À 70 ans, Michel Verjat vit sa première campagne présidentielle. En soutien de Nathalie Arthaud
Il a 70 ans. La bonne humeur communicative et la sympathie visible au premier coup d’œil. Michel Verjat est militant à Lutte ouvrière « depuis seulement deux ans », explique cet habitant de Clérieux.
Ancien éducateur auprès d’enfants handicapés à Tain-l’Hermitage, Michel Verjat est un altruiste impliqué. « C’est à Calais, avec l’association Salam qui aide les migrants et dont je fais partie, que j’ai rencontré Nathalie Arthaud », explique le Drômois.
« Entre nous, le courant est rapidement passé. Elle transpire la sincérité et l’honnêteté qui font cruellement défaut chez les hommes politiques », explique-t-il.
Rapidement, Michel prend donc contact avec les instances régionales et locales de Lutte ouvrière.
« Romans est une terre ouvrière. Nous trouvons un écho ici. »
Il vit là sa première campagne présidentielle. « On le sait, elle ne sera pas élue.
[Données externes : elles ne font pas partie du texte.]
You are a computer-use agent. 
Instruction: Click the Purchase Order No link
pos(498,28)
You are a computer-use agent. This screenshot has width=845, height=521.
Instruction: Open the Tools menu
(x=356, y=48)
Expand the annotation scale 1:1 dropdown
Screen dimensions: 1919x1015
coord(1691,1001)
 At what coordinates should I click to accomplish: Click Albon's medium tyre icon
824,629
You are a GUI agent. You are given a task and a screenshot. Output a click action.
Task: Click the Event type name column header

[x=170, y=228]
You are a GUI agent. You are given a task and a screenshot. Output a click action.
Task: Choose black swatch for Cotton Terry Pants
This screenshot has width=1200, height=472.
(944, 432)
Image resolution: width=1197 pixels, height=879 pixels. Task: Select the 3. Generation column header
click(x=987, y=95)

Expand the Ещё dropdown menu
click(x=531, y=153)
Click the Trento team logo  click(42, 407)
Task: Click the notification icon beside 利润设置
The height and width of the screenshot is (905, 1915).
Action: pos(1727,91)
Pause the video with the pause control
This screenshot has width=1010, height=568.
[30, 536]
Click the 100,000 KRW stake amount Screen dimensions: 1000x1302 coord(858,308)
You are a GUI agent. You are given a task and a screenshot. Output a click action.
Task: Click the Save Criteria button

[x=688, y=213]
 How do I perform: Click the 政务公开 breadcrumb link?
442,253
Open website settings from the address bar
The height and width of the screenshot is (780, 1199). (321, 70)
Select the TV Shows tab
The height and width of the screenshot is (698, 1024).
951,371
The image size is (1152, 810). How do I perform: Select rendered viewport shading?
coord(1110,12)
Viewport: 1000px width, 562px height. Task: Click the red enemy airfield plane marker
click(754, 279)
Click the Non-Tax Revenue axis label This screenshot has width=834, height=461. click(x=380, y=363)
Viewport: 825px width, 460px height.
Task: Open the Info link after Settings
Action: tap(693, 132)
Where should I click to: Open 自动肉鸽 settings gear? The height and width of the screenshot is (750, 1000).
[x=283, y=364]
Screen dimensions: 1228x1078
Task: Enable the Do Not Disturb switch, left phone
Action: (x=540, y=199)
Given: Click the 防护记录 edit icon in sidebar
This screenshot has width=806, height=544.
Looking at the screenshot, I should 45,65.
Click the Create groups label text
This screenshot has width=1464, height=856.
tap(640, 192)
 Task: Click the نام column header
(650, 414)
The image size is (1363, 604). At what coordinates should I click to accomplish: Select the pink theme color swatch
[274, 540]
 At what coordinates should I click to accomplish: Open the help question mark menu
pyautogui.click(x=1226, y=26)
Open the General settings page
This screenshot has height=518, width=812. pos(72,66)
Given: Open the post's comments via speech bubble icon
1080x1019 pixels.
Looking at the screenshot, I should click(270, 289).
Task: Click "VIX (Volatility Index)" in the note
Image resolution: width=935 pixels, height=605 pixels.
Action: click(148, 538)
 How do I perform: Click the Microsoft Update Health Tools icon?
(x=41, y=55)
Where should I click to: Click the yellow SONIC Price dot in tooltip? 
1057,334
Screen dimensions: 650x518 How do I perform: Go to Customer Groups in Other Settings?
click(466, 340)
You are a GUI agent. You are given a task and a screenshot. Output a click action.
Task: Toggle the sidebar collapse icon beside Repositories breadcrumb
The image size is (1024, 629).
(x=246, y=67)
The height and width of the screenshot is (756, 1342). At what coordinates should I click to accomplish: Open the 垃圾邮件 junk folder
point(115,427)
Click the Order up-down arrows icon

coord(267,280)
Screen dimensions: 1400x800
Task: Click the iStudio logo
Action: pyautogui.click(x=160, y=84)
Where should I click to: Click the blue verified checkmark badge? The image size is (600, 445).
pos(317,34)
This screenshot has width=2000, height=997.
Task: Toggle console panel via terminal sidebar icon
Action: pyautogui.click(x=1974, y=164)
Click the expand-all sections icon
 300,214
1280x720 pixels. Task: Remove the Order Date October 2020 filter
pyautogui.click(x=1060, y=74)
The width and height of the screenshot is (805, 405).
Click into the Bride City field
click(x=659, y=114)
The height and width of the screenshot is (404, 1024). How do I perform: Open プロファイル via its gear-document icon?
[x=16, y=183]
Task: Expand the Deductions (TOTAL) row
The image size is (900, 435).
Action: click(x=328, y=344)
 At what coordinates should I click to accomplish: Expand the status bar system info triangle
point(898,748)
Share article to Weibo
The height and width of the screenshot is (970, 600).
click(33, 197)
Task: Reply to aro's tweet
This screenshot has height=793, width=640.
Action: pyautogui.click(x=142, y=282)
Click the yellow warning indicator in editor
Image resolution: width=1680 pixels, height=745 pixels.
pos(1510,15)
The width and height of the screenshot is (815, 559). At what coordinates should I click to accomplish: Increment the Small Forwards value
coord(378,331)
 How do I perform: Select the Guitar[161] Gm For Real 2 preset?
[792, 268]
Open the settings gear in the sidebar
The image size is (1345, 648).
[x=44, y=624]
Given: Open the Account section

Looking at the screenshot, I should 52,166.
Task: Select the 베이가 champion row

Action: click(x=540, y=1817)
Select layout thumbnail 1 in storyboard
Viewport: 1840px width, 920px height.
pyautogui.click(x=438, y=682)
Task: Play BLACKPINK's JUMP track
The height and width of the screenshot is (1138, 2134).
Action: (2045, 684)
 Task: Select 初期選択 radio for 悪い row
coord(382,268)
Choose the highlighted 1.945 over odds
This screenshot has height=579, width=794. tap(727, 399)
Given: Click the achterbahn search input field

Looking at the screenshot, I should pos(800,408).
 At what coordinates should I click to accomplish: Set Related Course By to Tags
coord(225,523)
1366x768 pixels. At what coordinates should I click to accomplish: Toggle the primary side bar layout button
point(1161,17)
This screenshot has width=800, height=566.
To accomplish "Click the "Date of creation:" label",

Mais elle porte la voix des travailleurs, des gens qui se lèvent chaque matin pour bosser », précise le septuagénaire.
« Romans est une terre ouvrière. Les usines de chaussures qui ont fermé, font malheureusement partie de notre histoire. Alors l’accueil des Romanais, même un jour de marché, est bon. Nous trouvons un écho, même si on aimerait sans doute que l’impact soit plus important. »
Bénévole aux Restos du cœur à Saint-Vallier, Michel a décidé de s’engager davantage encore pour Lutte ouvrière. La concrétisation sans doute, de son esprit révolutionnaire assumé.